## TASK DESCRIPTION
Whenever a line in the entries below contains the string "computer", copy that line.

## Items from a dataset
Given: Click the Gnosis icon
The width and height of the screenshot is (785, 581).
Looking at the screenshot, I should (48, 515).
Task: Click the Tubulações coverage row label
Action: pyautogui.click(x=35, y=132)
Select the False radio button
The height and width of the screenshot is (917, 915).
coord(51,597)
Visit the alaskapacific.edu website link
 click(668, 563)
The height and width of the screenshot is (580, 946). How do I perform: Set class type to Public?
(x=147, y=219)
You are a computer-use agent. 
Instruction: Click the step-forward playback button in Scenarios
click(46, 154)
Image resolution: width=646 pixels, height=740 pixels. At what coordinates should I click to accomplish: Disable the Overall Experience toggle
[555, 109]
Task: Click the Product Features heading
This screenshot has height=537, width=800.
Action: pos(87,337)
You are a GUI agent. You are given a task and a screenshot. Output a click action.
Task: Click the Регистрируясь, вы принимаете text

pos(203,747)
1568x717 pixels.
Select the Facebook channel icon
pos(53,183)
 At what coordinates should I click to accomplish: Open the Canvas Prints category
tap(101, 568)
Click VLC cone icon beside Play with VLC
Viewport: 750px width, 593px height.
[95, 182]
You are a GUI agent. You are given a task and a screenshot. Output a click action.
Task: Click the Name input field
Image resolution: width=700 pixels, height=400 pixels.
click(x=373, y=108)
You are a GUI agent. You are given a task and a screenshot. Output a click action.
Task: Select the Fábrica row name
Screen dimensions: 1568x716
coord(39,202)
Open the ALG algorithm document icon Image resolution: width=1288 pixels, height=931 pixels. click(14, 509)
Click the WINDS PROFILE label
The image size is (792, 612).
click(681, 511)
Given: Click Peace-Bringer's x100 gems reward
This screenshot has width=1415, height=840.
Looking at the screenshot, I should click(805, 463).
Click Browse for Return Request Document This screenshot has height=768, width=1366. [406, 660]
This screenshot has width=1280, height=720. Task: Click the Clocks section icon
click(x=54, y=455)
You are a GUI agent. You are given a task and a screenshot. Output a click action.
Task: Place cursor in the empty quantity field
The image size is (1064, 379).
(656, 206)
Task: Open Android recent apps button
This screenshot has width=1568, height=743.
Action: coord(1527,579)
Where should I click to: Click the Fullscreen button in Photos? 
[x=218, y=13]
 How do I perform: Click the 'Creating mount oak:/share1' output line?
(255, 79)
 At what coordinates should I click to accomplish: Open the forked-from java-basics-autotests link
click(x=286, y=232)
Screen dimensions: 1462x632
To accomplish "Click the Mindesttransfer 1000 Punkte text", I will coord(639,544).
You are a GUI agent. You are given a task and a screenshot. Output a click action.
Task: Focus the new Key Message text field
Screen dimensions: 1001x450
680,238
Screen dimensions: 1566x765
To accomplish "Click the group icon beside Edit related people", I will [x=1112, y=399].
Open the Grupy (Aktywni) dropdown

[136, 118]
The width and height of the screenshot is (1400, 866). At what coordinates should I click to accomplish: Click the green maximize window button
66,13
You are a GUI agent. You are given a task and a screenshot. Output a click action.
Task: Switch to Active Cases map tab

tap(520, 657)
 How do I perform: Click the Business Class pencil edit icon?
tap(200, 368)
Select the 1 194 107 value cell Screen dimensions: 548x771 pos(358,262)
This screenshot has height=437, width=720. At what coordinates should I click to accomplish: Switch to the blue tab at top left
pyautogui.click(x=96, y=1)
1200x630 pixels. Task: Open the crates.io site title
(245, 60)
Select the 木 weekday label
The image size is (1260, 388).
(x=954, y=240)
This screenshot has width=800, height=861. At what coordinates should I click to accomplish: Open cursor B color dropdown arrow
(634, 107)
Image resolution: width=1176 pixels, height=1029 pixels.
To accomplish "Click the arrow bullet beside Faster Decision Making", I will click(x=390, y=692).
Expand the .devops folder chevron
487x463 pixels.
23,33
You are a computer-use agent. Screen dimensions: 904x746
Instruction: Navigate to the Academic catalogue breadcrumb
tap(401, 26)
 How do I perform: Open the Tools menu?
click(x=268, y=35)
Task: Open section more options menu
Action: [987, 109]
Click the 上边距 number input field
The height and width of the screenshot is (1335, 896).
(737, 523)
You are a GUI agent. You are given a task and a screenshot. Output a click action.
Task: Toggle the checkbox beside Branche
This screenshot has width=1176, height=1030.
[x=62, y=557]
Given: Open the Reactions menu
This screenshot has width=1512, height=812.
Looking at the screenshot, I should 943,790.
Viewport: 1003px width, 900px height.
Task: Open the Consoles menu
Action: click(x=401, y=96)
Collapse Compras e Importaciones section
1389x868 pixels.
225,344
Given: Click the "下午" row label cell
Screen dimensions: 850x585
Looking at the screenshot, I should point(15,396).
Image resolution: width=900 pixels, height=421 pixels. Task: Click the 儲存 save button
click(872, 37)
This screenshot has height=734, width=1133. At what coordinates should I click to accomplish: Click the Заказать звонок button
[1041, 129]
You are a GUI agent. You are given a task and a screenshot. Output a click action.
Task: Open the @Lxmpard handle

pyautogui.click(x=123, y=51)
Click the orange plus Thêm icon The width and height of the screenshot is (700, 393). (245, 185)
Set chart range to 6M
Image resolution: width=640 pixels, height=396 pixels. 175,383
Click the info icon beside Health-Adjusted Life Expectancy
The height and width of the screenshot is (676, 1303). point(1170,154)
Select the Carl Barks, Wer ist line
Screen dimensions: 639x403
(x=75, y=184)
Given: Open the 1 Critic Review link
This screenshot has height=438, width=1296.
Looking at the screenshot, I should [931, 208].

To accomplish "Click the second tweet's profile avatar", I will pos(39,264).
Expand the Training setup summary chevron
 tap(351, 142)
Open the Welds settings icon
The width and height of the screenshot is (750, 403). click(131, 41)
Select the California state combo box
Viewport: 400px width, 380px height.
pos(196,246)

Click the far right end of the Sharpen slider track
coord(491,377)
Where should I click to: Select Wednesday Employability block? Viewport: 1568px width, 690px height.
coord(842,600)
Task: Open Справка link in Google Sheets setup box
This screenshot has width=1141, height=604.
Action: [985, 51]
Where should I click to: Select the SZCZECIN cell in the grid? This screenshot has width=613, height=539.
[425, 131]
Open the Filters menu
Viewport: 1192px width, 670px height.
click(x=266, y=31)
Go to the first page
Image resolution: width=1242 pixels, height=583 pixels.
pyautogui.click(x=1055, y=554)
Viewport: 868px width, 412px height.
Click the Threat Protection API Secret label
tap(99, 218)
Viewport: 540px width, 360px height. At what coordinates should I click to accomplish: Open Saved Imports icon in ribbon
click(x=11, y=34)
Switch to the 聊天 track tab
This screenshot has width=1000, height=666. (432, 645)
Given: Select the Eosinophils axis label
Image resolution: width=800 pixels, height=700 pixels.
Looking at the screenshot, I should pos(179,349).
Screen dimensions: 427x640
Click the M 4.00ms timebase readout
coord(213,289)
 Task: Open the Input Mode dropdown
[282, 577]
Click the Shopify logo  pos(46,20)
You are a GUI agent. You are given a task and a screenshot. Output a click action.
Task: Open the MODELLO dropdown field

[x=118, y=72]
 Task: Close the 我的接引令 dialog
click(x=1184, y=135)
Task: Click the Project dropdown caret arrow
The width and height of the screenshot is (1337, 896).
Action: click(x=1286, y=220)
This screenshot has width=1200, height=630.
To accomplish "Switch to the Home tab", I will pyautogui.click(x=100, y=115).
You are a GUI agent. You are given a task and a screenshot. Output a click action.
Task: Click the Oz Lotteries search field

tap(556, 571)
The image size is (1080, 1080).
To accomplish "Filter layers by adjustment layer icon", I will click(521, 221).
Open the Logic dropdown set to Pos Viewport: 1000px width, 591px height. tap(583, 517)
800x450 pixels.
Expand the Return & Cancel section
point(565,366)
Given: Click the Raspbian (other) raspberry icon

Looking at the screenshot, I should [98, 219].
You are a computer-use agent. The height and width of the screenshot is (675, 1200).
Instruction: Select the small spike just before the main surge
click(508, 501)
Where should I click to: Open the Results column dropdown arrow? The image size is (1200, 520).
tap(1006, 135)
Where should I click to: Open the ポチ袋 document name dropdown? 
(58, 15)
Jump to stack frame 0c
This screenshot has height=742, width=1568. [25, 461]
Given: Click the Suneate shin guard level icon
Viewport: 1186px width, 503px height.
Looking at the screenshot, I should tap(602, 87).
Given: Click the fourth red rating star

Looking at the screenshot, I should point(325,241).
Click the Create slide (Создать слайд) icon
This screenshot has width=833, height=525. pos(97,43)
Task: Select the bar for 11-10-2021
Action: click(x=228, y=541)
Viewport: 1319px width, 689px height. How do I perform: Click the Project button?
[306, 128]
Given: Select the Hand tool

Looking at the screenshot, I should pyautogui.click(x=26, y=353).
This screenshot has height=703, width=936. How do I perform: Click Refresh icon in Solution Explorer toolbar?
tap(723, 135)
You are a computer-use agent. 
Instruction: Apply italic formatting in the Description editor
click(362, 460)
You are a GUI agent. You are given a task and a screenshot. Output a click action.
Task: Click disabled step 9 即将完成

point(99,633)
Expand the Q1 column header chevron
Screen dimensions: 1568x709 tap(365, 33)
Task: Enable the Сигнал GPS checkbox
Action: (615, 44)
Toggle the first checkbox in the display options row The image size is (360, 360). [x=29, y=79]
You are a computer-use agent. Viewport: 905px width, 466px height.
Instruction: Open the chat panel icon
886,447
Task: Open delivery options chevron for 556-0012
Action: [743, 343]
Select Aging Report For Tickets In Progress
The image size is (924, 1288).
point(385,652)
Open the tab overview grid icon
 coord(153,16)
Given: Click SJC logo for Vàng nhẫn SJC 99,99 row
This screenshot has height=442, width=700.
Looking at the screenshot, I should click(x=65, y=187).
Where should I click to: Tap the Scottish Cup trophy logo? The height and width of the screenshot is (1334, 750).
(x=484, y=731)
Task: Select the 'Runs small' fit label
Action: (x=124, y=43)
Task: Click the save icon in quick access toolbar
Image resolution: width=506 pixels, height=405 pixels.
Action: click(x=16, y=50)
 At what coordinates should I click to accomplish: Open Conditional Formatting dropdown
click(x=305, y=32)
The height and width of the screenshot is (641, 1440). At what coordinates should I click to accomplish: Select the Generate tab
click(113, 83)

## OUTPUT OF THE TASK
You are a computer-use agent. 
You are a computer-use agent. Screen dimensions: 904x746
You are a computer-use agent. The height and width of the screenshot is (675, 1200).
You are a computer-use agent. 
You are a computer-use agent. Viewport: 905px width, 466px height.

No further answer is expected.